Stephen observó y observó. Después de largo rato, que aprovechó para señalar un petrel que picaba el costado de una enorme ola coronada de espuma, volvió a concentrarse y exclamó:

—Se han unido. ¡Se superponen!

—Ahí lo tienes, ganamos terreno y con rapidez. Creo que si dejáramos a la
Thames
a su aire, podríamos alcanzarlos a media mañana, a la vista de la costa. Estoy convencido de que su comodoro se pondría al pairo ahí mismo para entablar combate antes de acercarse más a esas peligrosas rocas y a una costa desconocida.

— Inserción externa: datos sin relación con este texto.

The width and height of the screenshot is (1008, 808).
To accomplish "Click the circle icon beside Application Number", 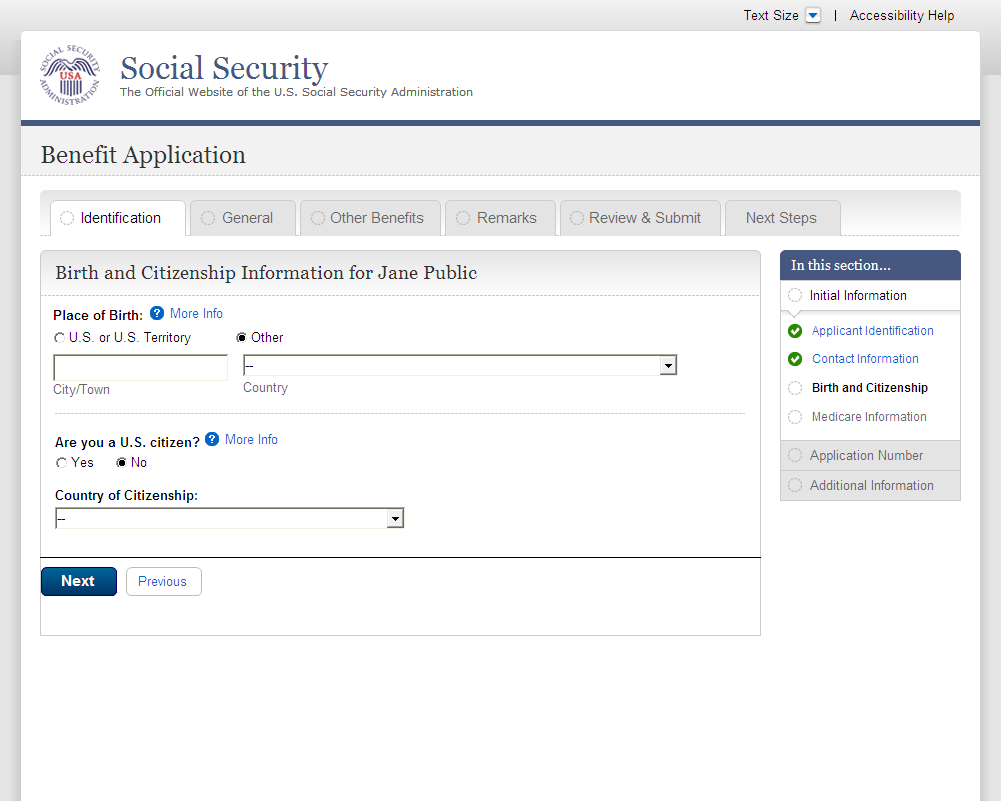I will (795, 455).
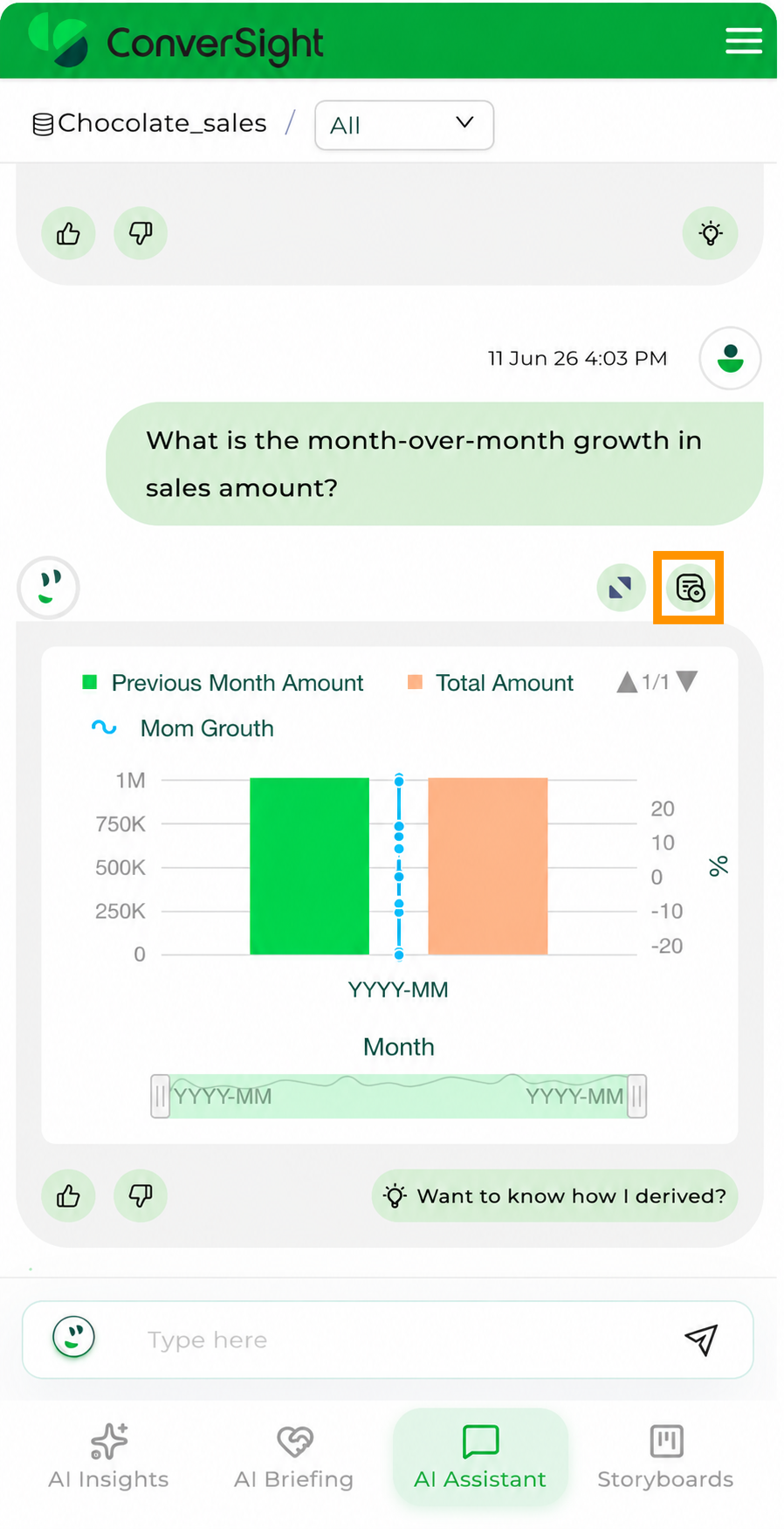Viewport: 784px width, 1529px height.
Task: Click Want to know how I derived
Action: pos(555,1195)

Además, eso le permitiría desembarcar las tropas, protegidas por una o ambas fragatas.

—¿No las destruirían nuestras propias fragatas?

—Puede. Pero lo más probable es que estén en desventaja en cuanto a portes se refiere. Diría que uno de esos franceses es una fragata de treinta y seis cañones, y casi con toda certeza artilla piezas de dieciocho libras. La otra es una de treinta y dos, con lo mismo. La pobre y vieja
Thames
tan sólo dispone de cañones de doce libras, mientras que la
Aurora
no tiene más que cañones de nueve libras.

Stephen hizo algunas observaciones más, aunque Jack, más pendiente del enemigo, no prestó atención.

—Tal como están las cosas ahora —dijo al fin—, cuanto antes entablemos combate, mejor. —Se volvió para llamar la atención de Meares, ocupado en la popa del castillo—: Le ruego que supervise esas cuñas de puntería, condestable, porque mañana mismo las probaremos.